▶ _Data shown_
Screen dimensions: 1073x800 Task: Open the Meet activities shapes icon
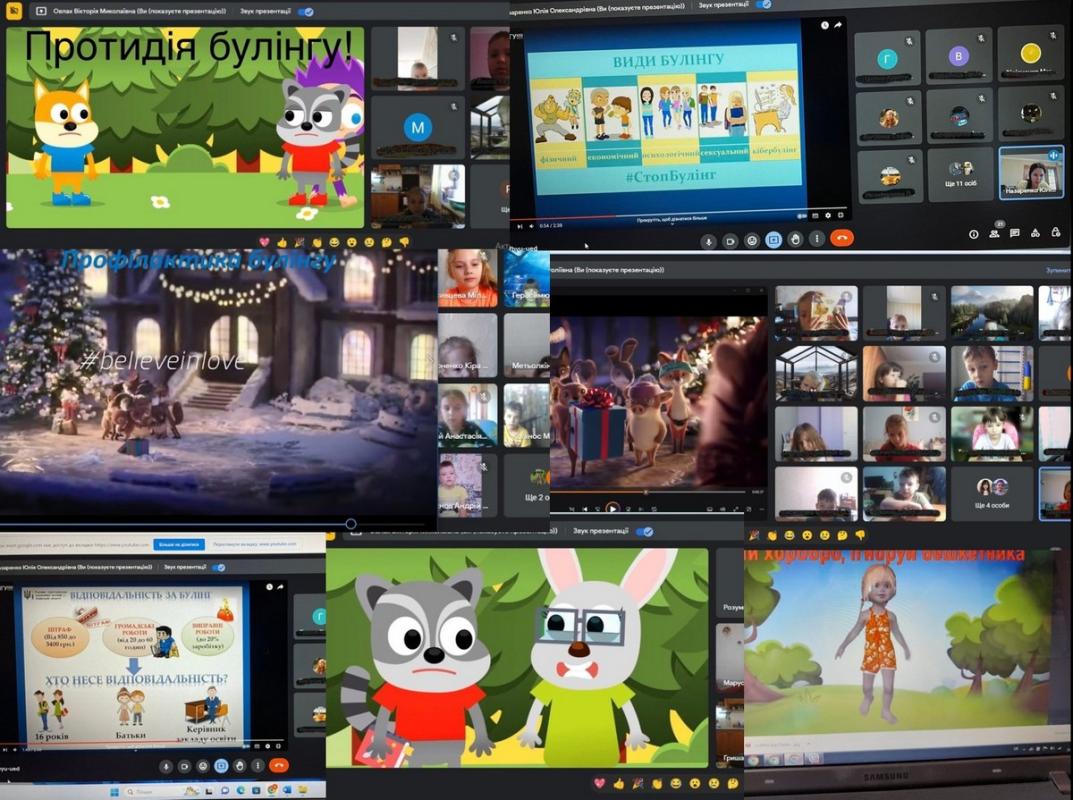(x=1035, y=233)
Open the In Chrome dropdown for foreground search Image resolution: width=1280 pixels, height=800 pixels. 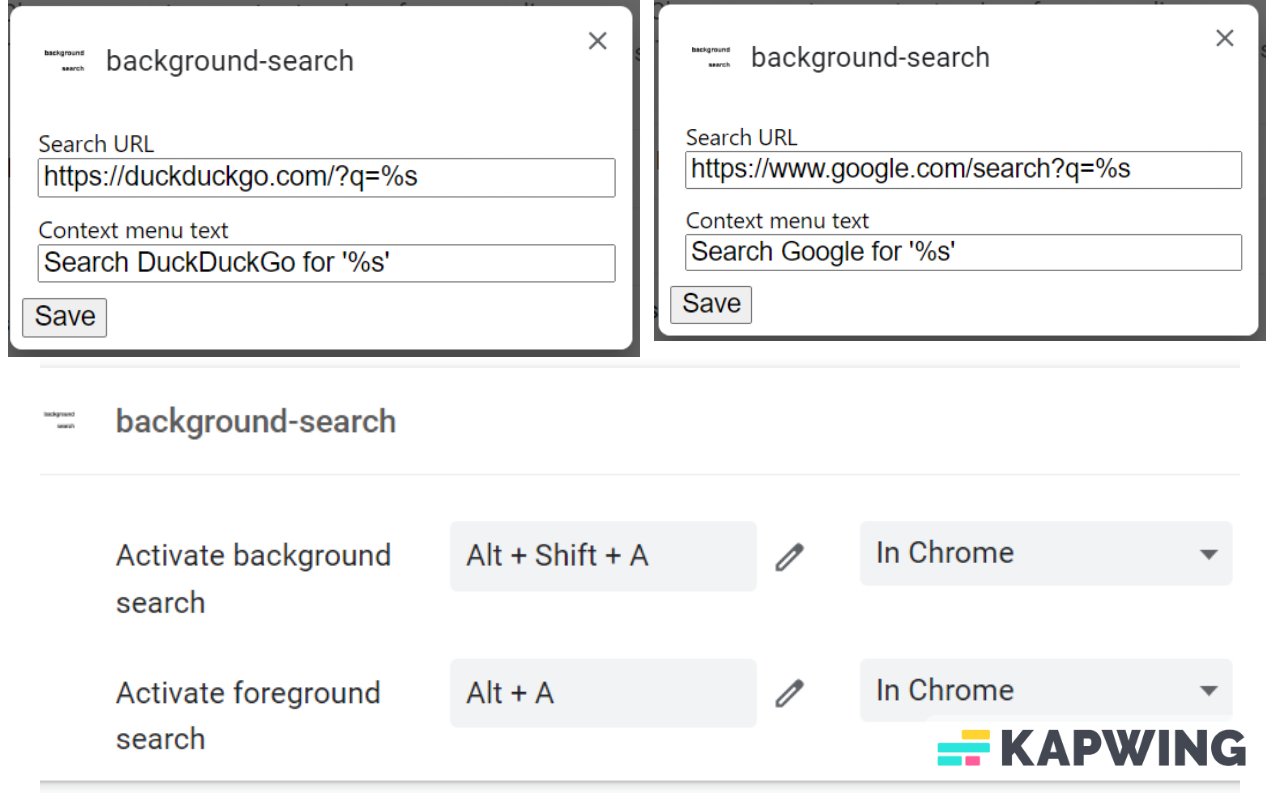pyautogui.click(x=1045, y=690)
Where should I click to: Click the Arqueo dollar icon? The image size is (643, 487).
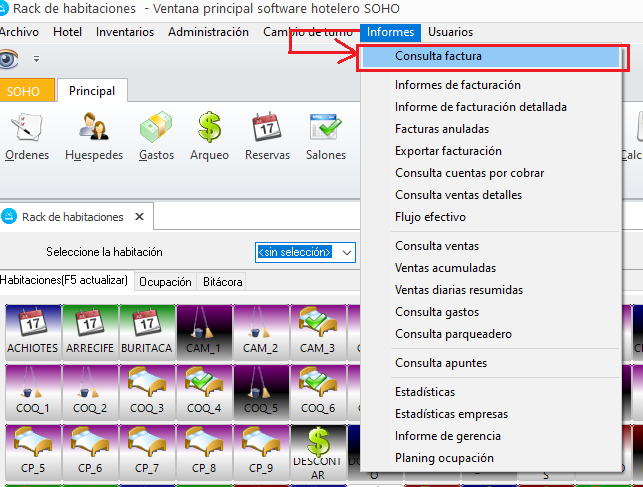pyautogui.click(x=210, y=136)
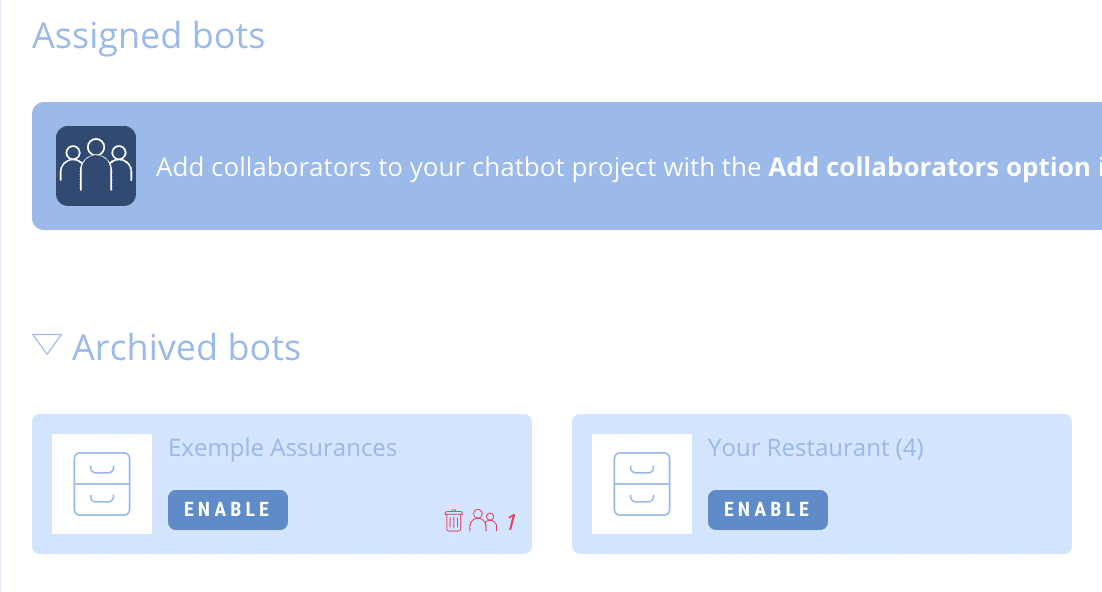Open the Your Restaurant (4) bot card
The height and width of the screenshot is (592, 1102).
pos(821,483)
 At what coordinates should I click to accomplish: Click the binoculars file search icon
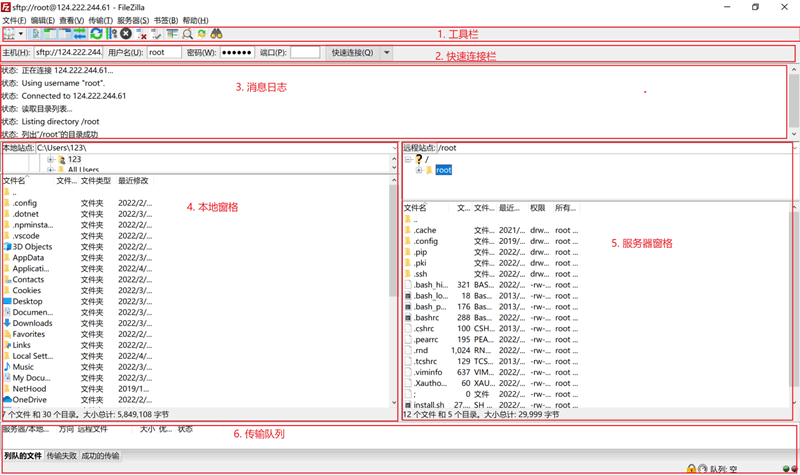click(x=216, y=34)
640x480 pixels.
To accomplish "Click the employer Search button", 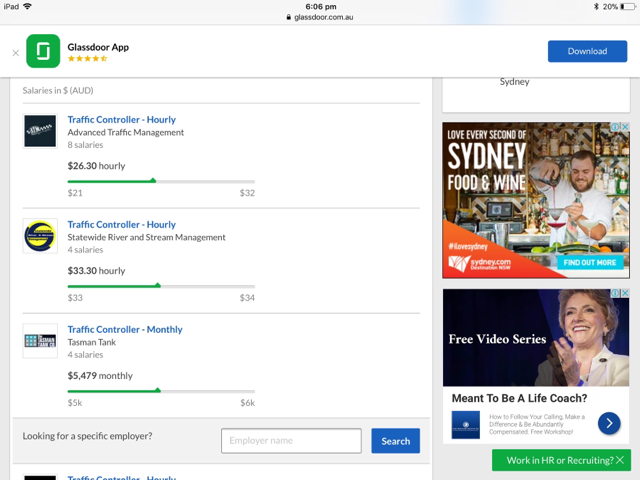I will click(395, 441).
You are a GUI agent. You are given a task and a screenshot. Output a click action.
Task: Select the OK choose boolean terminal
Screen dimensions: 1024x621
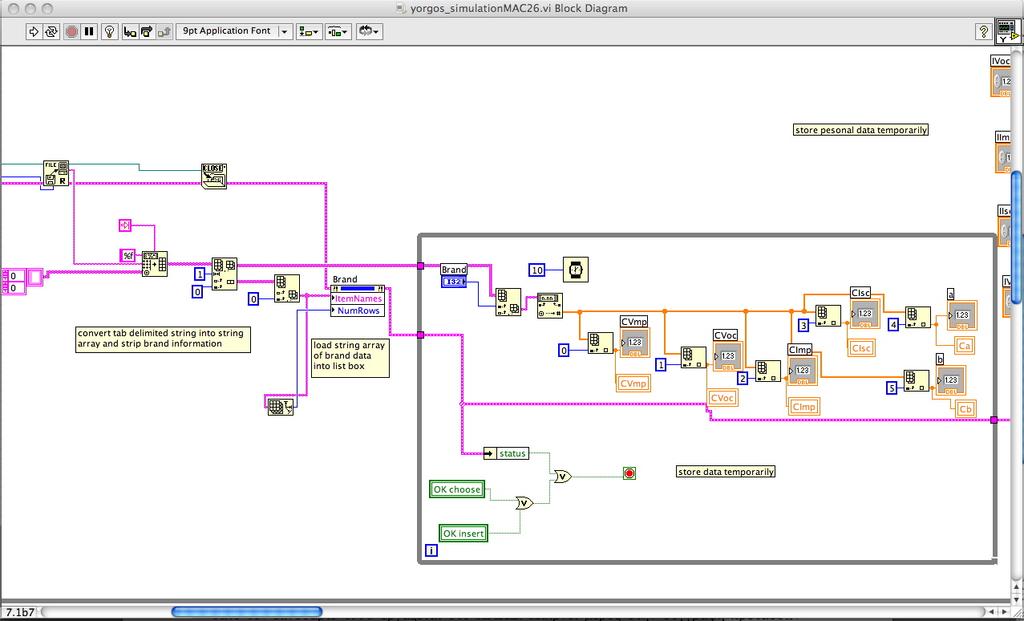coord(456,489)
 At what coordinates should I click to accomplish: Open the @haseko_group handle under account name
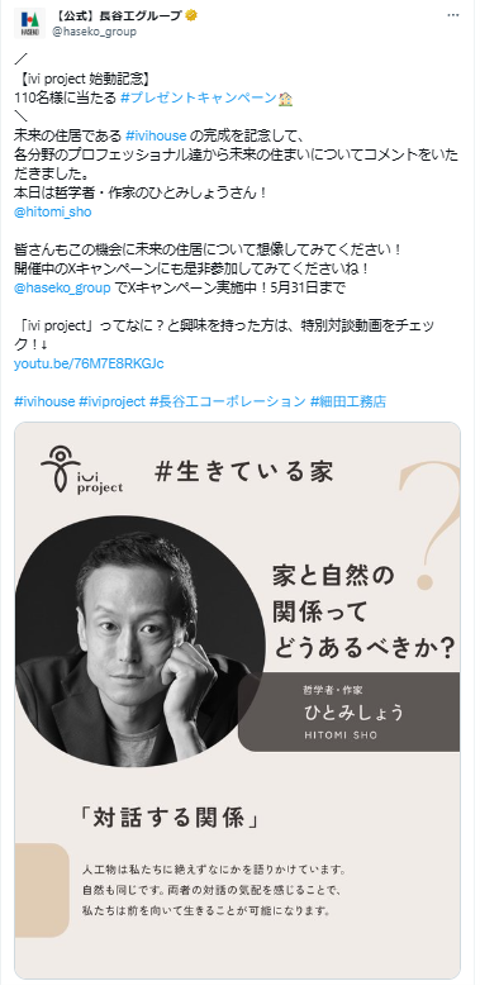point(94,31)
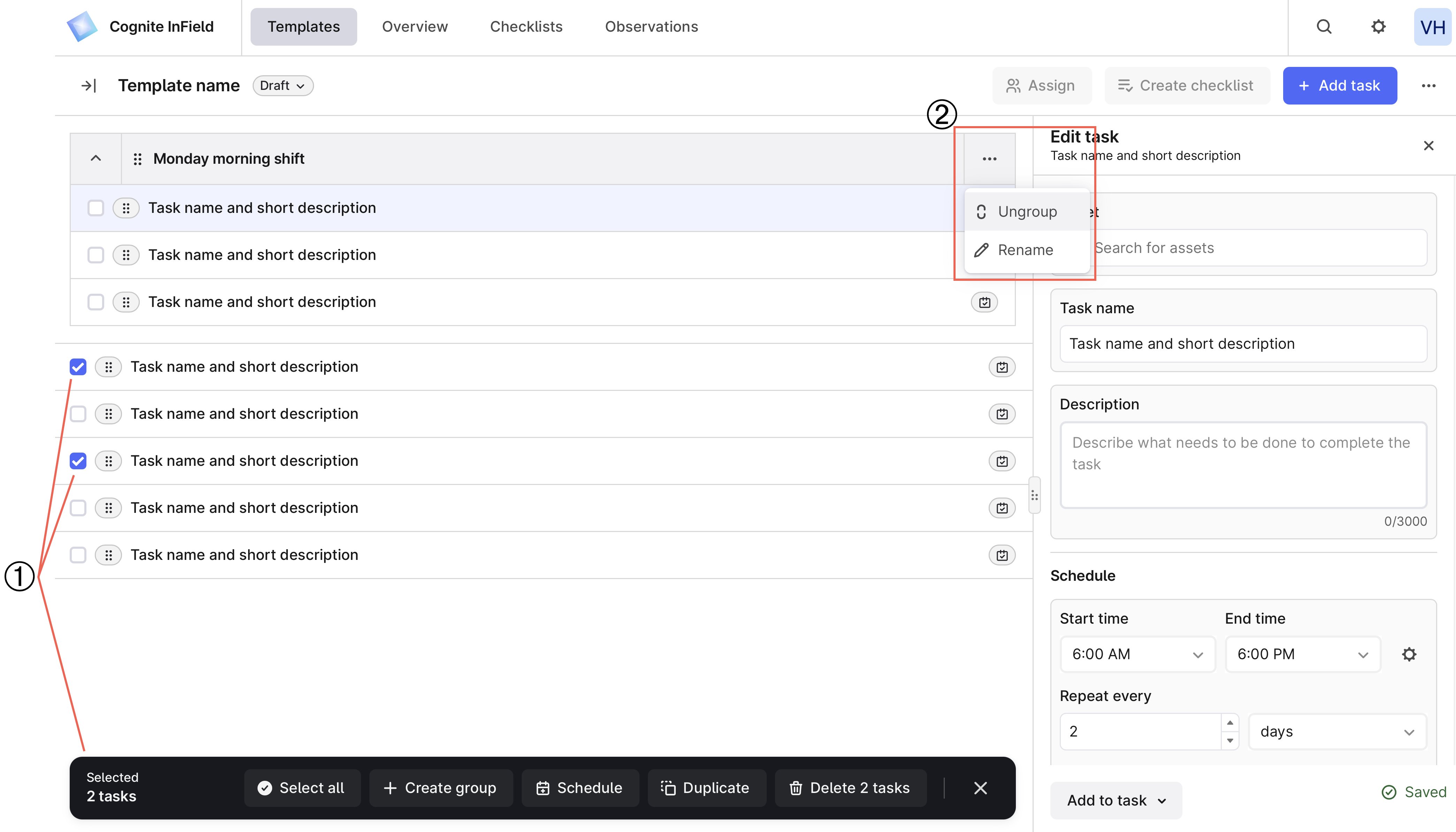Click the drag handle of Monday morning shift group
Screen dimensions: 1456x832
click(x=138, y=158)
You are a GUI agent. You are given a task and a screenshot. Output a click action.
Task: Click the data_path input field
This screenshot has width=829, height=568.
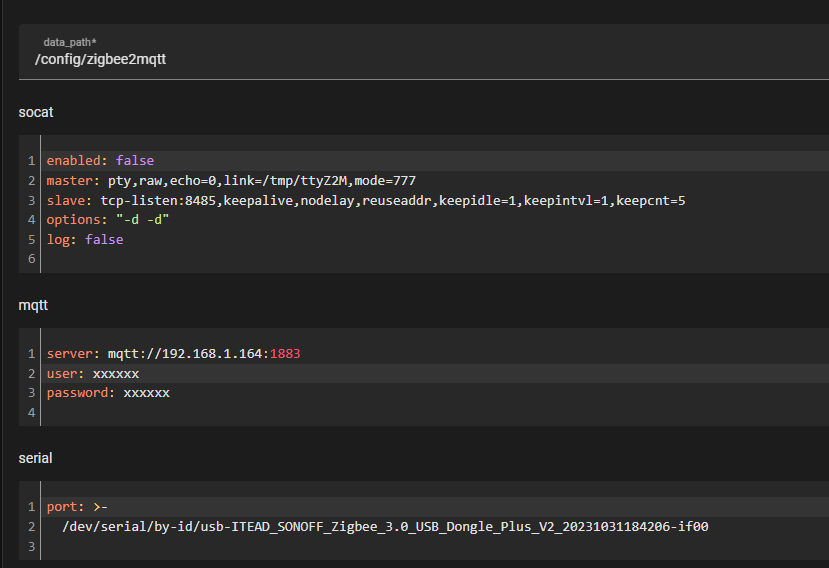420,60
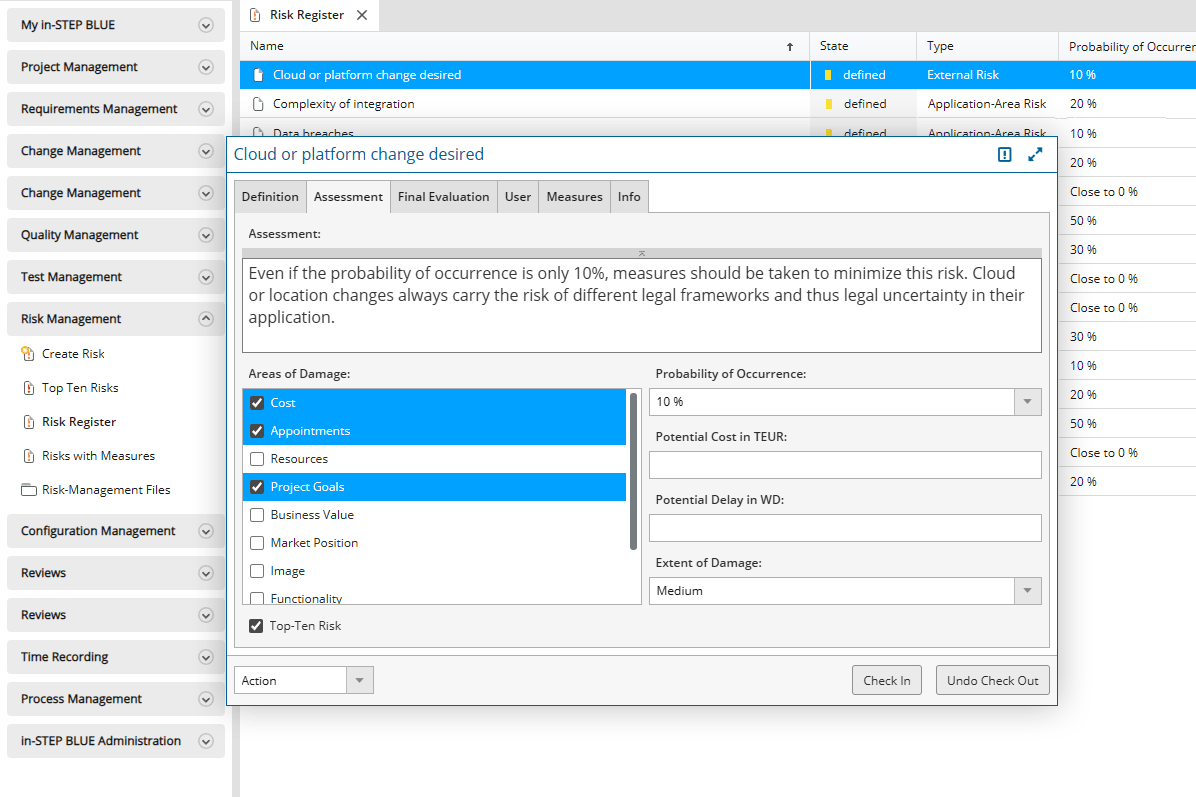Click the Undo Check Out button
The height and width of the screenshot is (797, 1196).
click(992, 681)
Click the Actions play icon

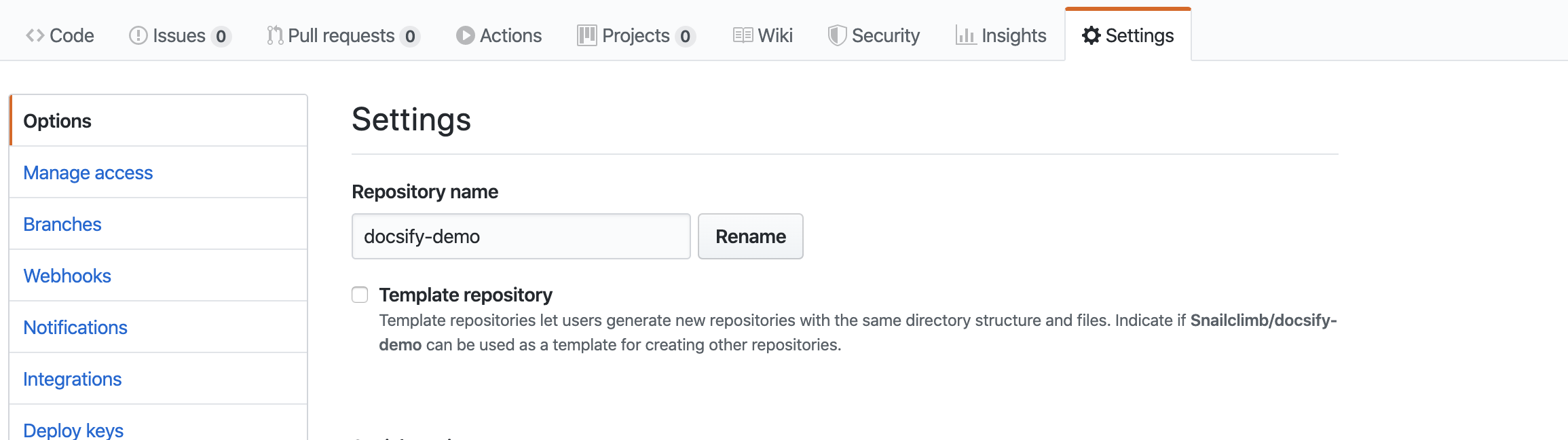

▶ _Exercise brief_
Pull out each line of the records that contains the string "dimensions". Treat uppercase and lowercase letters as different.

▶ _Exercise result_
Screen dimensions: 1073x800 Task: Open the Meet activities shapes icon
Screen dimensions: 1024x621
Screen dimensions: 1456x832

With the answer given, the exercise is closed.